Gülen Arslan Lied1,3,4*
  • 1Section of Gastroenterology, Department of Medicine, Haukeland University Hospital, Bergen, Norway
  • 2Department of Medicine, National Centre for Ultrasound in Gastroenterology, Haukeland University Hospital, Bergen, Norway
  • 3National Centre for Functional Gastrointestinal Disorders, Haukeland University Hospital, Bergen, Norway
  • 4Department of Clinical Medicine, Centre for Nutrition, University of Bergen, Bergen, Norway

Background: Fermentable oligosaccharides, disaccharides, monosaccharides and polyols (FODMAP) as well as glucagon-like peptide-1 (GLP-1) have independently been implicated in irritable bowel syndrome (IBS) pathophysiology. However, there is a lack of studies that assess how low FODMAP diet affects circulating GLP-1 levels in IBS patients.

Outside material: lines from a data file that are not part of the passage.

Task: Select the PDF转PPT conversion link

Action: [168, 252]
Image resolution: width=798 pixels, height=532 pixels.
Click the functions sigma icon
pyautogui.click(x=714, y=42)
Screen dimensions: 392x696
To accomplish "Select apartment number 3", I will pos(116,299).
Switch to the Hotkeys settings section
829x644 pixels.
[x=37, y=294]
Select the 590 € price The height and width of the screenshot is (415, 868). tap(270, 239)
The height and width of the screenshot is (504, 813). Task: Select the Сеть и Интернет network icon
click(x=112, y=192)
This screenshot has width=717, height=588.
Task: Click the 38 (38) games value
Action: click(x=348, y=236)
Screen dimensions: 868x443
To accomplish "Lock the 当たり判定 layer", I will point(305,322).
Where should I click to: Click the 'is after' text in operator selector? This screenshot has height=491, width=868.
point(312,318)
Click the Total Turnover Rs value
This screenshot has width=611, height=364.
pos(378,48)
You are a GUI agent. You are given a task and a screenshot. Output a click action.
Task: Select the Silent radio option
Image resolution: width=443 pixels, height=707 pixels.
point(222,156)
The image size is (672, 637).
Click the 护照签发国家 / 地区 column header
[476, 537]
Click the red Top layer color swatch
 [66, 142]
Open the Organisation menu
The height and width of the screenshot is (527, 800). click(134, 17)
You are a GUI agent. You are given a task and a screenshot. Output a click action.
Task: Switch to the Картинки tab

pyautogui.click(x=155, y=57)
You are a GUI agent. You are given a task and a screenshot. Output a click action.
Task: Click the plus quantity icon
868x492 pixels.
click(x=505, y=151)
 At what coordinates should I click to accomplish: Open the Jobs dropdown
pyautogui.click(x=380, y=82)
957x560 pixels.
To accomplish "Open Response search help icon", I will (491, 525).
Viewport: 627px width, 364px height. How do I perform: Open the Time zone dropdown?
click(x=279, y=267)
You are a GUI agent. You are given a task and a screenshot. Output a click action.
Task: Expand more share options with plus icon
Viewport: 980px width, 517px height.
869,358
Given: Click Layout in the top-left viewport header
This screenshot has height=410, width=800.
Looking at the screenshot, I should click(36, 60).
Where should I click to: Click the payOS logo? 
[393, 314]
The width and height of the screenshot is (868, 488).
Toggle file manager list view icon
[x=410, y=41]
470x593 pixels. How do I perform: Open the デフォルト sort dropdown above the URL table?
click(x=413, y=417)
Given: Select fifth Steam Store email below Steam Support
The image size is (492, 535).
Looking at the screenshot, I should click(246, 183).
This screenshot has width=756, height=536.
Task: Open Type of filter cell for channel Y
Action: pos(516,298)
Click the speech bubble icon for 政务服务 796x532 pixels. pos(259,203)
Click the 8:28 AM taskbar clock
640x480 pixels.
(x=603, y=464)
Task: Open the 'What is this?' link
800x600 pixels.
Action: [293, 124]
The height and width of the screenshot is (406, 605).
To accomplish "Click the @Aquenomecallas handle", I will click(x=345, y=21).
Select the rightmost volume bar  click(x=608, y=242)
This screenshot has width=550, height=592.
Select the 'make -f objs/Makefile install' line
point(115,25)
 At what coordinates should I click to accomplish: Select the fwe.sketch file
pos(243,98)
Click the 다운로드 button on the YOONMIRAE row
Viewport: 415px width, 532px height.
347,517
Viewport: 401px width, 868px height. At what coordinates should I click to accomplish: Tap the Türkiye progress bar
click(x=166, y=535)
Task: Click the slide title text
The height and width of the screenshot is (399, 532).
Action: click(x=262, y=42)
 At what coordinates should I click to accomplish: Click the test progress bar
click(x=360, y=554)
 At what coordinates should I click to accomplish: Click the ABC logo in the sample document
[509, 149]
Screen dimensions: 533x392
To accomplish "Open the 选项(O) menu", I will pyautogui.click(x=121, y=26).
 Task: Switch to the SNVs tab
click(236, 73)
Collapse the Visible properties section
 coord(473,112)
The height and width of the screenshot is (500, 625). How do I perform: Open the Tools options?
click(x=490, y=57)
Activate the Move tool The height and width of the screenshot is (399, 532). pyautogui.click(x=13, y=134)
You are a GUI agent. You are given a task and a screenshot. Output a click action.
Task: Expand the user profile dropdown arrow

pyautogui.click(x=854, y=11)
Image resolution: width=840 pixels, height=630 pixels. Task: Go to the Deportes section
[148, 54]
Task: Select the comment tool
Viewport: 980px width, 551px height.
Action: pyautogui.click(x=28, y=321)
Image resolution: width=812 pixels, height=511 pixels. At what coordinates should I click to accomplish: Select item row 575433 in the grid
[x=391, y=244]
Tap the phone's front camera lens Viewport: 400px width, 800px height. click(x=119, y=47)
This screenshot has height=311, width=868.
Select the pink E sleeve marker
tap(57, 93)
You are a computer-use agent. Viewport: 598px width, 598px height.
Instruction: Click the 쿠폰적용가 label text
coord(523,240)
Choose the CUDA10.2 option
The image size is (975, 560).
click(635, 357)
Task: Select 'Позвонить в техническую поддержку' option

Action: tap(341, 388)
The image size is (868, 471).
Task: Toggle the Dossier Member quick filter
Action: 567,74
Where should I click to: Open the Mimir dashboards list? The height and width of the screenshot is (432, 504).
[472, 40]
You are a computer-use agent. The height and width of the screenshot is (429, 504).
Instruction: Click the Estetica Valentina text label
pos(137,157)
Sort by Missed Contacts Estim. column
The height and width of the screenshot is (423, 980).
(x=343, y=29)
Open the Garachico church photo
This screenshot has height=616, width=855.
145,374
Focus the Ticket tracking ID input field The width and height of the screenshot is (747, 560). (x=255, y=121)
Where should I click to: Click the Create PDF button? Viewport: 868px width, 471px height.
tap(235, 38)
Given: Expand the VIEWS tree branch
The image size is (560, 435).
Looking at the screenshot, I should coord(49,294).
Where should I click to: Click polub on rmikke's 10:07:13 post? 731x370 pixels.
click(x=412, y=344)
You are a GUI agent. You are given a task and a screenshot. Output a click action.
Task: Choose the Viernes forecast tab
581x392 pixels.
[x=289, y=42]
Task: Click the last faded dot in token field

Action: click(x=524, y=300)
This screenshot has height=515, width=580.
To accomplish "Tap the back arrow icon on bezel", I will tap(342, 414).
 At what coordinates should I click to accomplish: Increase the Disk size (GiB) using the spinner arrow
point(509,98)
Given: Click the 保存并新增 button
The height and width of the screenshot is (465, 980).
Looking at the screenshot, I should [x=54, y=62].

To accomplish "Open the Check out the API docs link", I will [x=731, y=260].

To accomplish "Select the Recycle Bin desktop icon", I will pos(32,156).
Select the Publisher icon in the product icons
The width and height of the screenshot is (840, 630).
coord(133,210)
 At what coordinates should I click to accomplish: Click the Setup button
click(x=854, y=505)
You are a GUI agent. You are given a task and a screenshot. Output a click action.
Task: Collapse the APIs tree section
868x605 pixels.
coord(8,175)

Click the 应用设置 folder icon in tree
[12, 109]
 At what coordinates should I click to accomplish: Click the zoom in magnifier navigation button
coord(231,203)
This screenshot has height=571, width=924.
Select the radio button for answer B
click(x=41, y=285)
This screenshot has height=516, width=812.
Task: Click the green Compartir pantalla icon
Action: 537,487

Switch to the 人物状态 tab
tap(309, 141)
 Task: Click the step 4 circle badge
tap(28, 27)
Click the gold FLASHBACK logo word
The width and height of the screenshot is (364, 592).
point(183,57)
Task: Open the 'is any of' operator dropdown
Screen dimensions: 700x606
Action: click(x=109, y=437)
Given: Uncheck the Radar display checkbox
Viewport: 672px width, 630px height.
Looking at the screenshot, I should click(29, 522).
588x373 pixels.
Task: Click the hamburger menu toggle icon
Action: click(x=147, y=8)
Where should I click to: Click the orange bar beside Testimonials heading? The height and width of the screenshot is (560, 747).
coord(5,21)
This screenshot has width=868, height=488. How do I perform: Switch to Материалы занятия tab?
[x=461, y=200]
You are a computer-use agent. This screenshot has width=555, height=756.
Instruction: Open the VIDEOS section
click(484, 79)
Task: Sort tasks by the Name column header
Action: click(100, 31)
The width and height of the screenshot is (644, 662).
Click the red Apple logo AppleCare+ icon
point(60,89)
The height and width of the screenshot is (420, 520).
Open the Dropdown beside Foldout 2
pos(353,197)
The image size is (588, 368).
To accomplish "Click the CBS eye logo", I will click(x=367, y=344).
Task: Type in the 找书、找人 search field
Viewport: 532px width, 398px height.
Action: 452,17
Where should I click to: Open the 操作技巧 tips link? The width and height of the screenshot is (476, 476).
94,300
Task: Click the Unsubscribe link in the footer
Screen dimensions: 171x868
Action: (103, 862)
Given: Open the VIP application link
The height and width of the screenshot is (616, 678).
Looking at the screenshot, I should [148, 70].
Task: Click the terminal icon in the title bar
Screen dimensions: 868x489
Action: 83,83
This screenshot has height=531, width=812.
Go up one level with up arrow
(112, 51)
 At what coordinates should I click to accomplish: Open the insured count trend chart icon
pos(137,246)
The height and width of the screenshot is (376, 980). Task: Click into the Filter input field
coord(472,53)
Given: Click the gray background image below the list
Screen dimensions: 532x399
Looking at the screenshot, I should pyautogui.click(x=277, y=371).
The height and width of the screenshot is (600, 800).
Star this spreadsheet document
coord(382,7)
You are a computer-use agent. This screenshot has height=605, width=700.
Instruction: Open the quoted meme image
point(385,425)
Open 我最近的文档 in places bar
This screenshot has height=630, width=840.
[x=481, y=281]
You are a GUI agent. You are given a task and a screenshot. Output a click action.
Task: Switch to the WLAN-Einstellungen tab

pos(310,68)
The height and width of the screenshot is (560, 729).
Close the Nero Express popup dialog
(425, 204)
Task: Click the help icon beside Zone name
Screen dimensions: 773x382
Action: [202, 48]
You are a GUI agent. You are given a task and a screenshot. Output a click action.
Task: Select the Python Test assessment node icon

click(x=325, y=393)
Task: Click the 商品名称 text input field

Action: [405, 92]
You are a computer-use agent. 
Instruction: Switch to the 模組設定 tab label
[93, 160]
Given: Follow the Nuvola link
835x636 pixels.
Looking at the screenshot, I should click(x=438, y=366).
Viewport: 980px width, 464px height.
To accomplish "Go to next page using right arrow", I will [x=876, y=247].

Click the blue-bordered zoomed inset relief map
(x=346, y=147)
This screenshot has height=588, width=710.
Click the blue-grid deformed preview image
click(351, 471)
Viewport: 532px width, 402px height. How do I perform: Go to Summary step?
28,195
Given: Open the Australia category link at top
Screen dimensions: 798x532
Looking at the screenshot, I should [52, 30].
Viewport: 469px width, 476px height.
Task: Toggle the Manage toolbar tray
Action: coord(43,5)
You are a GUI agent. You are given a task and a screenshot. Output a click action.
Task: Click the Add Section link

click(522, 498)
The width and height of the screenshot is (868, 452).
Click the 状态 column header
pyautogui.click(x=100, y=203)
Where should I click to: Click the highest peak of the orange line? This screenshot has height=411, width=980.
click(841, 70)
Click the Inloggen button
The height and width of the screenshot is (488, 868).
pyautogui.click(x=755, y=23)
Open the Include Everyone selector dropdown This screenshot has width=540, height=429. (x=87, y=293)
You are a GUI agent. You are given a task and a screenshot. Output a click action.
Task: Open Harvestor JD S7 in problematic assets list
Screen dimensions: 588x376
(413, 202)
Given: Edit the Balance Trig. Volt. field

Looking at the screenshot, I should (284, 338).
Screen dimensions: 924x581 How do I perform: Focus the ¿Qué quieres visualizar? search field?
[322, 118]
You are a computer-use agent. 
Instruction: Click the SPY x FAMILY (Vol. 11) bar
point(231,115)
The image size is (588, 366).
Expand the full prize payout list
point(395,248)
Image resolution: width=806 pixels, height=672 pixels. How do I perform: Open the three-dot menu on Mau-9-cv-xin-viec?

Methods: Thirty patients with either diarrhea or mixed type IBS were recruited and undertook low FODMAP diet for 12 weeks. Plasma GLP-1 levels, IBS Severity Scoring System (IBS-SSS), body weight and FODMAP intake were assessed before and after the 12-week dietary intervention.

Key results: Following a low FODMAP diet, average IBS-SSS and body weight were reduced (p < 0.01) and plasma GLP-1 level was increased (p = 0.027).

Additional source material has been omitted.